It’s that time of year when we all see red: Valentine’s Day, the one day of the year formally set aside to celebrate love. I am finally one of the lucky ones, living with Lord D, my loving and devoted husband. Not to take our love for granted, we strive to make every day Valentine’s Day with kind, sweet guestures…often involving food!
It is no wonder that we are both drawn to the love stories in Downton Abbey. At Downton you will find all variations: love is lost, found, taken for granted, and unrequited. It is innocent, calculated, pre-destined, mislaid, loyal, unrepentant. You get your money’s worth on this show!
As a foodie, my thoughts are never far from food, particularly with Valentine’s Day less than a week away. As an amateur chocolatier, ’tis the season to explore all things chocolate. So it is no surprise that I have been thinking about period appropriate sweets which might best reflect our favorite Downton Abbey couples.

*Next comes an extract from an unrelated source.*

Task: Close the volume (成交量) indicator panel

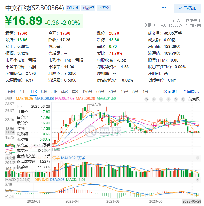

The Simple Sweet Innocence of Daisy and William
Finding a way to store milk for long periods without refrigeration was the need which condensed milk resolved. Initially produced in France in the 1820s, American Gail Borden more famously took up the challenge in the 1850s. After witnessing several childhood deaths due to improper milk storage on a voyage back from England, he persevered over a number of years to produce a usable milk derivative that was long-lasting and needed no refrigeration. Because of its long shelf life it was highly valued in times of war. WWI housewives were encouraged to buy and send cans of condensed milk to the soldiers at the front.
History of Peanut Butter
We have had peanut paste for centuries, and it was initially brought to market as a nut butter, a health food for the upper classes, with recipes tea sandwiches made with nut butter. Canadian Marcellus Gilmore Edson obtained a patent for the modern method of processing peanut butter in 1884. In 1895 Dr. John Harvey Kellogg (the creator of Kellogg’s cereal) patented a process for creating peanut butter from raw peanuts. By the end of WWI, the production of peanut butter was in high gear in the US, so it is possible that Mrs. Patmore might have had access to a jar or two. Again, this was a product which had a long shelf life, which did make its way into military ration packs in WWII.